J: I was with an old friend yesterday. We used to play tennis back in the day when our kids were little and tennis was an escape from them. We would bang the ball back and forth while discussing the issues of the day: babysitters, work, kids - all the normal "mom" stuff.
Yesterday's visit was different. I realized that, like it or not, I'm now sort of an expert on all things Alzheimer's. My friend's mom is in the mid stages of the disease and my friend is trying to figure out how best to manage her care. Her dad is healthy and competent, so he is trying to shoulder a lot of the burden himself. Despite having lots of siblings, my friend is finding that she is the go-to person when her dad needs a break. This, plus her full time job and her own family, is starting to take a toll on her. So she sought the advice of an "expert". Unfortunately, I've heard this same scenario way too many times.
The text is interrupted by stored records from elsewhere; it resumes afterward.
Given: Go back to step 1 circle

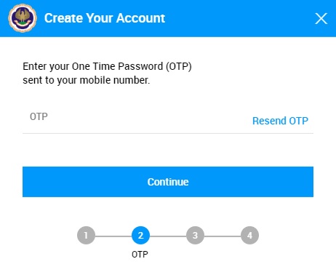Looking at the screenshot, I should 86,235.
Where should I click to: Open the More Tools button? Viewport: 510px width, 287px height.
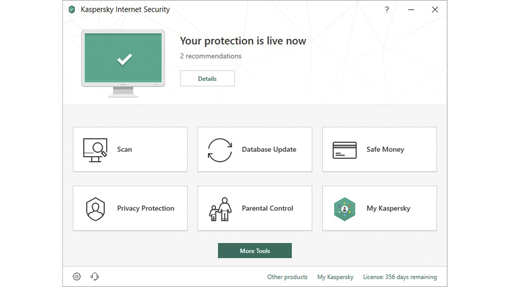pos(255,251)
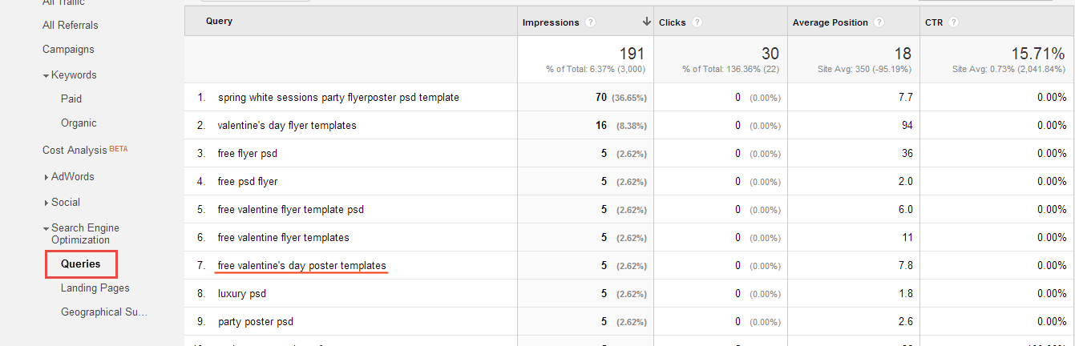Image resolution: width=1075 pixels, height=346 pixels.
Task: Click the Impressions sort arrow
Action: pyautogui.click(x=646, y=22)
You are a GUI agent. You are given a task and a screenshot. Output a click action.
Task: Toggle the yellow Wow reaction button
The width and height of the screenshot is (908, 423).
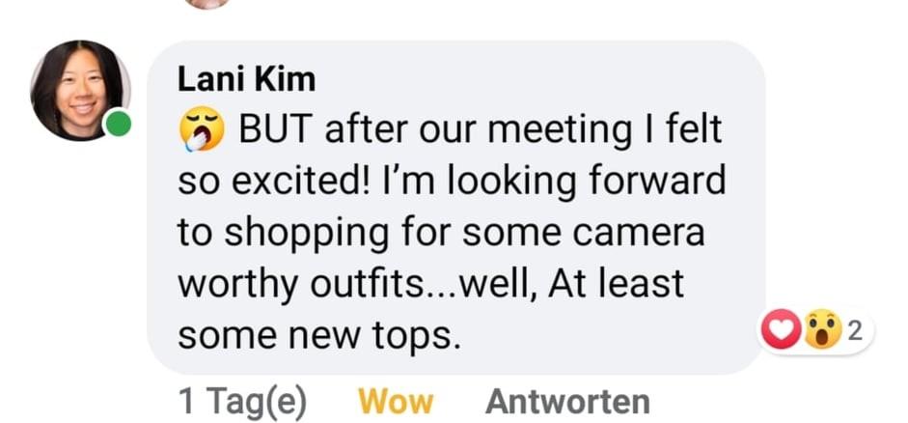click(396, 402)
The work load is NEVER evenly divided, and, try as they might, families almost always splinter in some way when the work load gets too heavy.
So, here's the free, expert (?) advice I gave to her: Implement outside help NOW. Even if it's just a few hours a couple days a week. Start using caregivers before you really feel you need them. Let everyone get comfortable with the people being in the home. There will come a time that the caregivers will be absolutely essential. The healthy parent will get sick and need to be hospitalized; the children will all be away on vacation at the same time; the AD parent will decline to the point where she needs constant supervision. Unfortunately, one or all of these things are likely to happen. Don't be caught off guard. Be ready, so that when something happens all you need to do is call (INSERT CAREGIVER'S NAME HERE) and ask if she can work a few more hours for a while. It is peace of mind. An insurance policy, if you will. Because this disease only goes in one direction, you will get your money's worth from your policy.
And that advice is worth exactly what you paid for it!